- PAGE TEXT:
State struggles to cut prescription drug costs

Plan to enter compact with Michigan stalls

In March, Gov. Kathleen Sebelius said that Kansas was just days away from joining a compact with Michigan and other states to buy prescription drugs and save millions of dollars in Medicaid costs.

Four months later, no such deal exists.

And the cost of providing prescription drugs to the poorest of the poor in Kansas is skyrocketing — to $240 million in the last fiscal year.

Kansas is not alone in trying to cope with drug costs.

“They (prescription drug costs) are one of the fastest-growing line items in state budgets, and states are having to confront some of the worst revenue problems since the Depression,” said Cheryl Rivers, executive director of the National Legislative Association on Prescription Drug Prices.

During her bid for office last year and in her State of the State address, Sebelius said it was important for Kansas to join other states in a drug-buying compact. An impending deal with Michigan was announced by Sebelius in March.

But Bob Day, director of Medicaid policy with the Kansas Department of Social and Rehabilitation Services, said plans to join Michigan were on hold.

Michigan had a contract with a company to manage its drug-purchasing program, but federal health care officials had questions about whether the correct bidding process occurred that would allow that company to also manage other states that joined the drug-purchasing group, Day said.

“The feds kind of threw a monkey wrench into it,” Day said. “We have been in conversations with other states, but right now, Michigan is the only player at the table.”

Geralyn Lasher, a spokeswoman for the Michigan Department of Community Health, said federal officials had recently given Michigan preliminary approval to bring Kansas and other states into the group.

Federal Health and Human Services Secretary Tommy Thompson “has given our governor his approval, so we’ll be able to go forward with states like Kansas,” she said.

Despite the delay, Day said Kansas has been working on containing costs of prescription drugs for the Medicaid program, which provides health care to an average of 230,000 Kansans.

- WHAT THIS TASK INVOLVES:
Copy the article on Kansas prescription drug costs word for word, everything from "During her bid" down to "Sebelius in March.". The records play no part in this work.

Dataset entries:
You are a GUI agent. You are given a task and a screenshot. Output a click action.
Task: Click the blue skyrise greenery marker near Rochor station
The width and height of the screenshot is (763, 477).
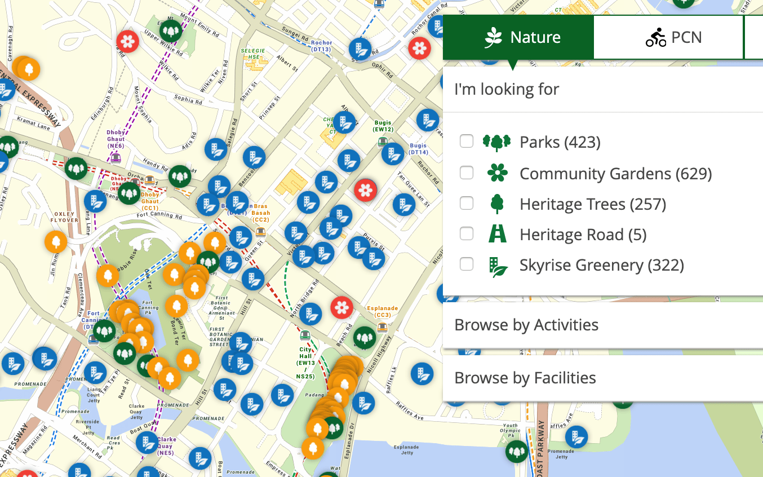click(x=360, y=49)
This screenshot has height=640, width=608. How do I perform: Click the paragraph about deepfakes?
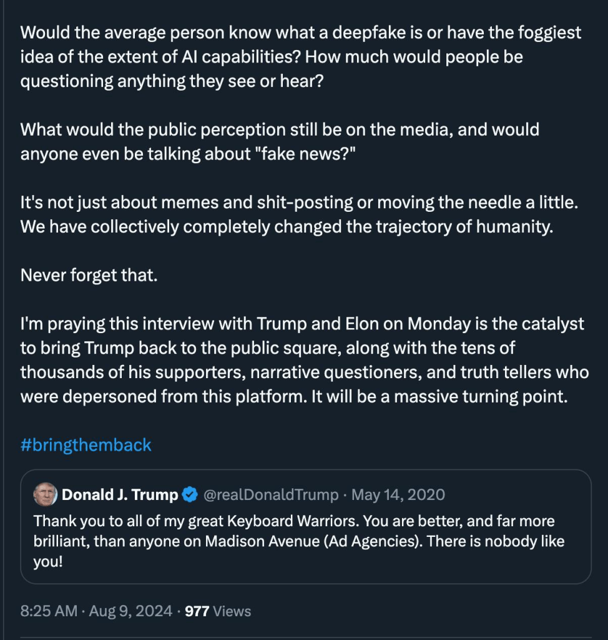[300, 57]
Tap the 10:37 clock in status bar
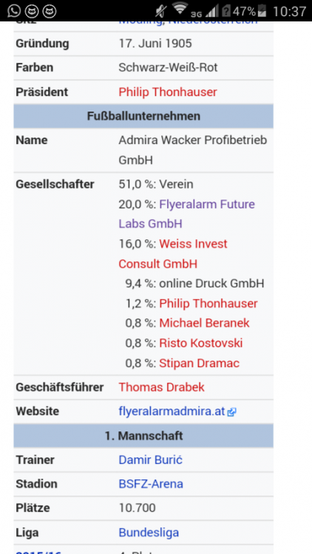This screenshot has width=312, height=554. pyautogui.click(x=289, y=11)

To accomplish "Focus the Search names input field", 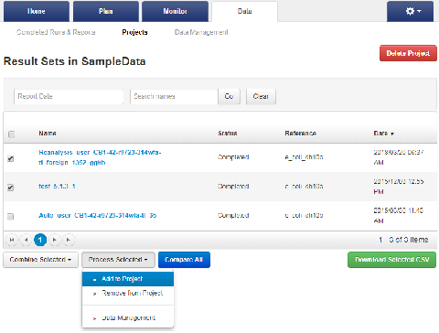I will [174, 96].

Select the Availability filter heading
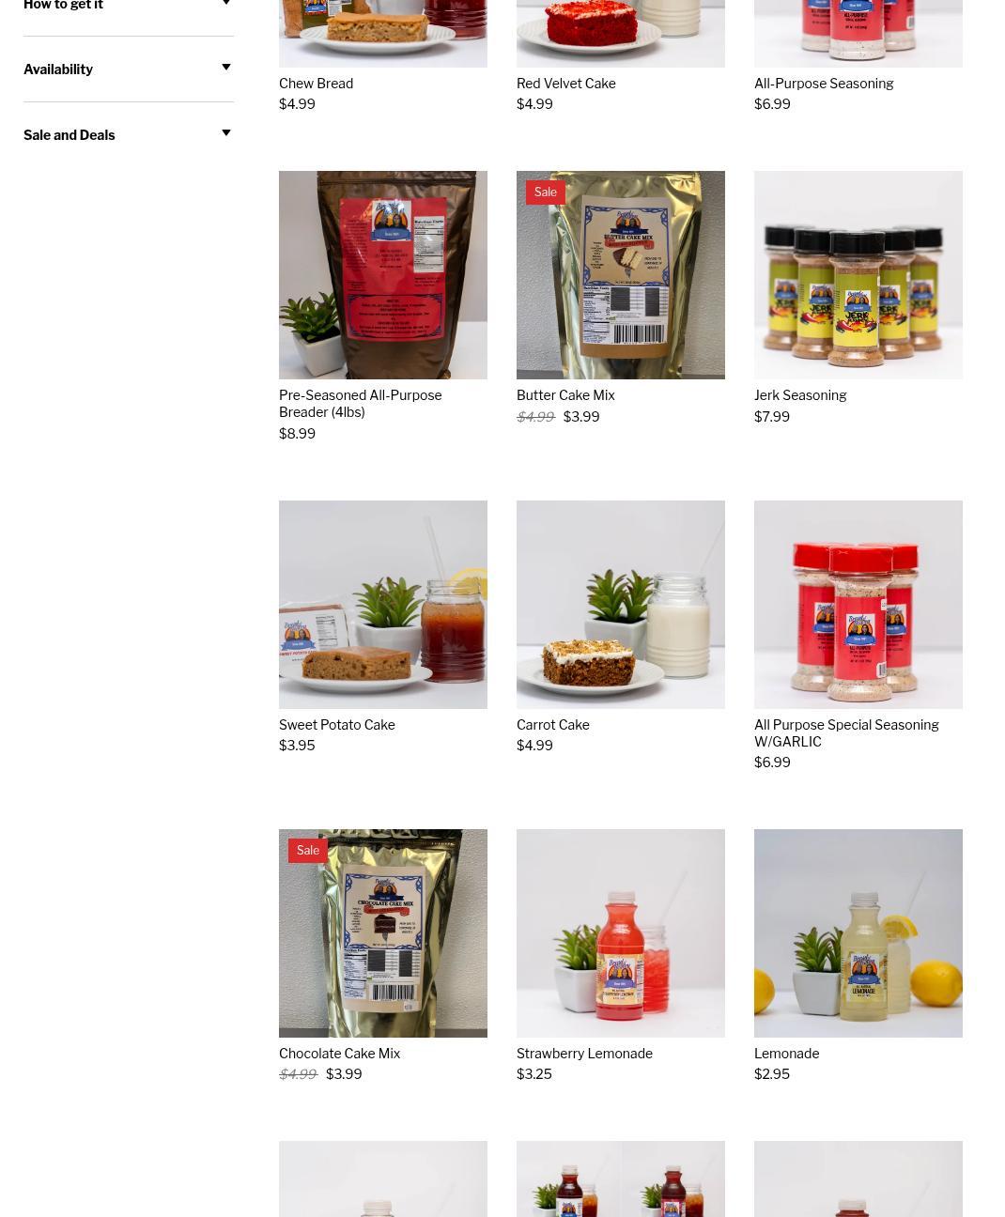58,69
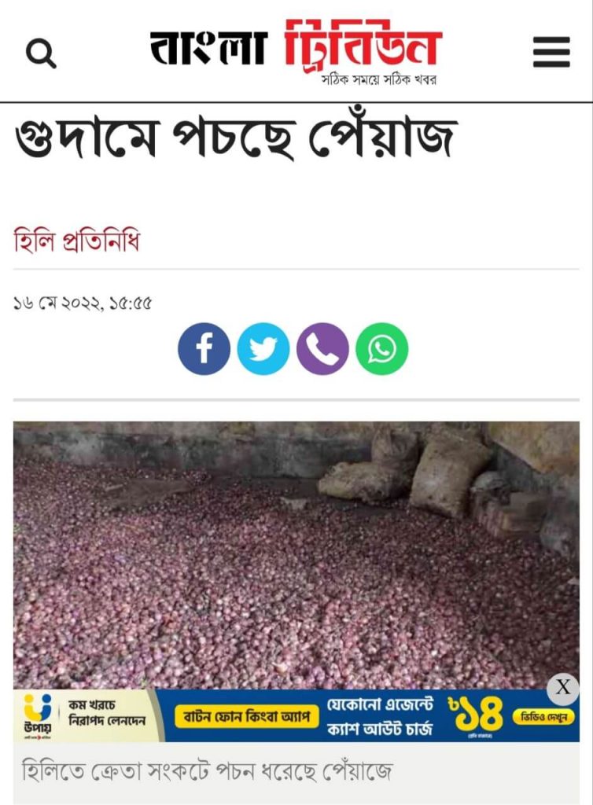Share article via WhatsApp
The width and height of the screenshot is (593, 805).
[x=382, y=348]
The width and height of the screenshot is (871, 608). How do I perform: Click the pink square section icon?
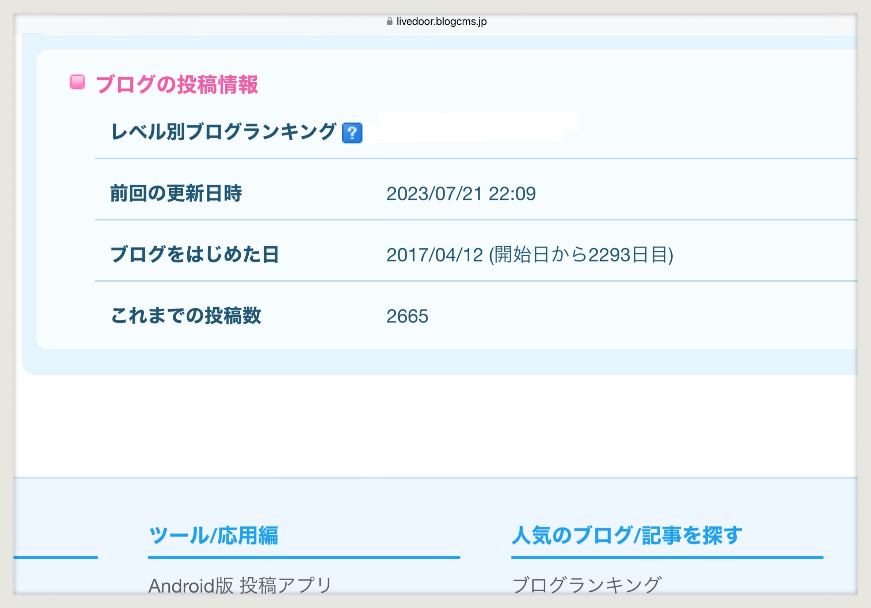click(x=77, y=82)
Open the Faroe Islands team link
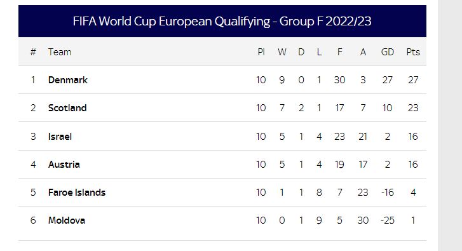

- RESULT OF THIS EXERCISE:
During her bid for office last year and in her State of the State address, Sebelius said it was important for Kansas to join other states in a drug-buying compact. An impending deal with Michigan was announced by Sebelius in March.